** START Dataset records **

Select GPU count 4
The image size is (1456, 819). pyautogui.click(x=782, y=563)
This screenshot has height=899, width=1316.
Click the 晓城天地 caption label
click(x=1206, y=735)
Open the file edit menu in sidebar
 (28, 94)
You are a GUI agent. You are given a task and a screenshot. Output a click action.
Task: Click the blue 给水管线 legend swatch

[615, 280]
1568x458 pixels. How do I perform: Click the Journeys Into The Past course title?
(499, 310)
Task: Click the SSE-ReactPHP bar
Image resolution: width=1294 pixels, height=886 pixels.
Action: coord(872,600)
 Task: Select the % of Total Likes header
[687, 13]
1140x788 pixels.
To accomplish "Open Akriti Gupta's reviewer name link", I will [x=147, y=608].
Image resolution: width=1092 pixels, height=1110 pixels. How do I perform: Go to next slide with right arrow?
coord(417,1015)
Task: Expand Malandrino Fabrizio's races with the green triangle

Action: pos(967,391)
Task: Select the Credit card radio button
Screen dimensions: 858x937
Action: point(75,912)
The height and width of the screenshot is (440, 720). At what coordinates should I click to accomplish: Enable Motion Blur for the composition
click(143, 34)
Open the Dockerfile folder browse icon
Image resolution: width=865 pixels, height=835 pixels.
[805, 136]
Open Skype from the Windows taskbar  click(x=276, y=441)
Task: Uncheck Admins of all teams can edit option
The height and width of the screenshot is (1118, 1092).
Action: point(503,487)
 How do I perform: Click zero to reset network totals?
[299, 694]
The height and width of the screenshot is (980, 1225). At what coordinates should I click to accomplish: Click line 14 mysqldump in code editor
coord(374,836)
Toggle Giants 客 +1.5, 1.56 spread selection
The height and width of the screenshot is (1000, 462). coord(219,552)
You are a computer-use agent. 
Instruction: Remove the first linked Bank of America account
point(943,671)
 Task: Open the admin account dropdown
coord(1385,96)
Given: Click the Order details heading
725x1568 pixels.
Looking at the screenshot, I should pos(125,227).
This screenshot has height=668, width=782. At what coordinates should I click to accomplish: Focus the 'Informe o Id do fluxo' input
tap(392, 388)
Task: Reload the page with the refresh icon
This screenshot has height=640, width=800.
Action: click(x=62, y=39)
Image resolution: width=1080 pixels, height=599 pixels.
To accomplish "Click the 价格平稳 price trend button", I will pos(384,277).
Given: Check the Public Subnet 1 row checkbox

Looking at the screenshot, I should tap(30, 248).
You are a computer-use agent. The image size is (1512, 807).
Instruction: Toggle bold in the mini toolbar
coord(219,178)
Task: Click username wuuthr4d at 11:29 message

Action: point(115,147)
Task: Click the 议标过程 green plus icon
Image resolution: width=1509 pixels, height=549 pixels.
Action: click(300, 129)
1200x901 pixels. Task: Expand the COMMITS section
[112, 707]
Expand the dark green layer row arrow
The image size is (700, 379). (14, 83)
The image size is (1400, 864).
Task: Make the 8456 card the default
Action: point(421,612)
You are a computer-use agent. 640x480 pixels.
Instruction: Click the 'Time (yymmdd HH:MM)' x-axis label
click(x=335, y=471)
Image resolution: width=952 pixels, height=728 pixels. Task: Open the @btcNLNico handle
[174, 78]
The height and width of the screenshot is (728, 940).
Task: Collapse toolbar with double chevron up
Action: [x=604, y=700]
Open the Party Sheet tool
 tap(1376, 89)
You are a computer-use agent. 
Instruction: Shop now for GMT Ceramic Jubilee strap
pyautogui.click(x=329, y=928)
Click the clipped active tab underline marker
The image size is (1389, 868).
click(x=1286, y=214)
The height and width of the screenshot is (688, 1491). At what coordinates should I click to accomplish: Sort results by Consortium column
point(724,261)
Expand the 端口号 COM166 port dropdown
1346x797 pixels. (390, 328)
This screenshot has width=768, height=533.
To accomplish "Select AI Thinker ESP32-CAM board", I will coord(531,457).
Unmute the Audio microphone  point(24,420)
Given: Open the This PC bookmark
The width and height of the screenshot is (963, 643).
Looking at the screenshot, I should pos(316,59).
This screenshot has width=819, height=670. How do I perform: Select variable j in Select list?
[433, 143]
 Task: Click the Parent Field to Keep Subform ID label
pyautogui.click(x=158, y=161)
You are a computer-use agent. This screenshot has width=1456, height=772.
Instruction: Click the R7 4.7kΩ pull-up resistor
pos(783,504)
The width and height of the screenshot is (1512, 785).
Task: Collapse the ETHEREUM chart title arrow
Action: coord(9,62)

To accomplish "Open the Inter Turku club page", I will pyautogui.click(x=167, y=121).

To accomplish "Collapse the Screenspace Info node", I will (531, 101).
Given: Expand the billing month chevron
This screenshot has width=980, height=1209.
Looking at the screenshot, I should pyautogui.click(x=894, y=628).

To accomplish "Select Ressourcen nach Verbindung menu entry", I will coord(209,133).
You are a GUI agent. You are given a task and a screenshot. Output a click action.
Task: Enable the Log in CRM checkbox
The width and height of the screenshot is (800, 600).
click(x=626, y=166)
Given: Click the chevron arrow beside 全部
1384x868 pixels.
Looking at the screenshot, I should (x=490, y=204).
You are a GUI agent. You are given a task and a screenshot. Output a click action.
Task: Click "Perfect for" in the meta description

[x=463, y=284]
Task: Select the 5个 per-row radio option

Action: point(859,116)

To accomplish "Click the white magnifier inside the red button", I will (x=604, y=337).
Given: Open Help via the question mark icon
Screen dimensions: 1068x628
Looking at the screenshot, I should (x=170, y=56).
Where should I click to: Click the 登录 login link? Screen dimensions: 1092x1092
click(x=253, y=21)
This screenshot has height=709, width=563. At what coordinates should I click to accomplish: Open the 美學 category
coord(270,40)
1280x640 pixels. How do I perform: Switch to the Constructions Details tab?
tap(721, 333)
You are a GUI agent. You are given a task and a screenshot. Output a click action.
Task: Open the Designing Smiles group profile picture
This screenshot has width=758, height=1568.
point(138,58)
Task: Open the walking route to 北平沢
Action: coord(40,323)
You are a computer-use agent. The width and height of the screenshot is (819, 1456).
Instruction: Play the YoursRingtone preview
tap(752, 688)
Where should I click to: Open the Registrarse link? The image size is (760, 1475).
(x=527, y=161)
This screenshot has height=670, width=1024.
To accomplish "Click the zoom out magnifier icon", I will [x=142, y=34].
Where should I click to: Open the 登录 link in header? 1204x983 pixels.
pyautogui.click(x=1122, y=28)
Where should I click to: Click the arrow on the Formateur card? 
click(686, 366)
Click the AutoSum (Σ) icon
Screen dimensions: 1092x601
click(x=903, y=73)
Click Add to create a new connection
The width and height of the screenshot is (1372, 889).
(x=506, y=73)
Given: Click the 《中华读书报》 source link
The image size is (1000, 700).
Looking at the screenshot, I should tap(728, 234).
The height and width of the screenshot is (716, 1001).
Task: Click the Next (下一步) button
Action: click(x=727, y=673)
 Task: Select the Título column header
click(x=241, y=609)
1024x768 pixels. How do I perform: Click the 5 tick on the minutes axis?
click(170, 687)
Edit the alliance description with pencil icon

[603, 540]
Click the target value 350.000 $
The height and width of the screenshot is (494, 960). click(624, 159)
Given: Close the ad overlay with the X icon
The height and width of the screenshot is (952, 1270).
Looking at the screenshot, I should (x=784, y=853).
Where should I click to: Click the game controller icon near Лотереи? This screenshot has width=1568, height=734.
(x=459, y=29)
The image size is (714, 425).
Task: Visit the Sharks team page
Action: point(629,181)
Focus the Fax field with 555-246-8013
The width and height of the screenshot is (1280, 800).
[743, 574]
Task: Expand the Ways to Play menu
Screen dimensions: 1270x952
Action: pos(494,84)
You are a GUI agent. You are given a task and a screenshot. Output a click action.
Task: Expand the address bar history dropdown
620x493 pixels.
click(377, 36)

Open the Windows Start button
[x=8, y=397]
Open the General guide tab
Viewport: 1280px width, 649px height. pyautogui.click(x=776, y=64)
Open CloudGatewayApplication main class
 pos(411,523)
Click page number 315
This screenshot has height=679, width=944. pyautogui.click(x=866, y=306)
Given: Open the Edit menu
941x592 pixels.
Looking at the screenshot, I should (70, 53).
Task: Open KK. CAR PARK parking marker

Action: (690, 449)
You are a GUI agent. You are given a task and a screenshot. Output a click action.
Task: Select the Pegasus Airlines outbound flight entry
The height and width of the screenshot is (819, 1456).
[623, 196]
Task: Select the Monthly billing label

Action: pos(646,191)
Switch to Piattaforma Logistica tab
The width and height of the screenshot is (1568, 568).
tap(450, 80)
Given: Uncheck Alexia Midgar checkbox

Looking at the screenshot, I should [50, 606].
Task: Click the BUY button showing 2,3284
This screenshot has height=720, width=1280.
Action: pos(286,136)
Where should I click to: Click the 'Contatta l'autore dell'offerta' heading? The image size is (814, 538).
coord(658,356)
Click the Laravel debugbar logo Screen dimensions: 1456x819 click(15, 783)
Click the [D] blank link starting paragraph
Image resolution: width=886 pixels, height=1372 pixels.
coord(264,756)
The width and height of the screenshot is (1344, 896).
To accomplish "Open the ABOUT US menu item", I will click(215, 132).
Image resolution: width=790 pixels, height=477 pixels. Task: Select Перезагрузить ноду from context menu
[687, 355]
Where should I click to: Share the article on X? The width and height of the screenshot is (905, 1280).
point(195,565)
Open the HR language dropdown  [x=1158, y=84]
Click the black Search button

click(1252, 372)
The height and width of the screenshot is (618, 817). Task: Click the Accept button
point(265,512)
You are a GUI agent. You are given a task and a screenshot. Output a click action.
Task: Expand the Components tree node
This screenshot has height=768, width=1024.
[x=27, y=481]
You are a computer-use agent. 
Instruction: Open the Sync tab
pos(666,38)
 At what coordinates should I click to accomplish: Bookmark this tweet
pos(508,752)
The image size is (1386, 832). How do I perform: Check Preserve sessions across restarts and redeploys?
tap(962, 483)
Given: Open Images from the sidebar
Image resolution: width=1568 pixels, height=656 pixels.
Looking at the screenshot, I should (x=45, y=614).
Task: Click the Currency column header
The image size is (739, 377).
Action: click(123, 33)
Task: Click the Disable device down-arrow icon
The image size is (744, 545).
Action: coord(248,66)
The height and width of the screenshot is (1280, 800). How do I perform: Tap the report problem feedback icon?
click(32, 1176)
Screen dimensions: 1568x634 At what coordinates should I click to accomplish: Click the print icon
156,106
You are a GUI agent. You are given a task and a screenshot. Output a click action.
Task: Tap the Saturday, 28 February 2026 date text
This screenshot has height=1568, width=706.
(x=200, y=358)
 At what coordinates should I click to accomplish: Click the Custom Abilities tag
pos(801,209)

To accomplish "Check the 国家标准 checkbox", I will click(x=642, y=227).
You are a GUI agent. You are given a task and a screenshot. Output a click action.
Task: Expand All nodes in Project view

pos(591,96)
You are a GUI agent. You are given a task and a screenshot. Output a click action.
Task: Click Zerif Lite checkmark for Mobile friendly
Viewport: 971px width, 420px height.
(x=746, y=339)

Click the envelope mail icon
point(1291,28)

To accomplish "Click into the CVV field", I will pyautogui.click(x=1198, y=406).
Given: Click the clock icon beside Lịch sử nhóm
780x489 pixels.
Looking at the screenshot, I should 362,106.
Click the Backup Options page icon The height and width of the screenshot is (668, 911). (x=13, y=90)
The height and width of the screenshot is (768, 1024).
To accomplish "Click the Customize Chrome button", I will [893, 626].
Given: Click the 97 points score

** END Dataset records **

_Written instruction_: Rewrite the lines from the one containing "Unmute the Audio" through the one containing "will pyautogui.click(x=167, y=121).", both included, as a JSON list of strings with one string per line. Leave out blank lines and everything outside that span.

_Correct answer_:
[
  "Unmute the Audio microphone  point(24,420)",
  "Given: Open the This PC bookmark",
  "The width and height of the screenshot is (963, 643).",
  "Looking at the screenshot, I should pos(316,59).",
  "This screenshot has width=819, height=670. How do I perform: Select variable j in Select list?",
  "[433, 143]",
  " Task: Click the Parent Field to Keep Subform ID label",
  "pyautogui.click(x=158, y=161)",
  "You are a computer-use agent. This screenshot has width=1456, height=772.",
  "Instruction: Click the R7 4.7kΩ pull-up resistor",
  "pos(783,504)",
  "The width and height of the screenshot is (1512, 785).",
  "Task: Collapse the ETHEREUM chart title arrow",
  "Action: coord(9,62)",
  "To accomplish \"Open the Inter Turku club page\", I will pyautogui.click(x=167, y=121)."
]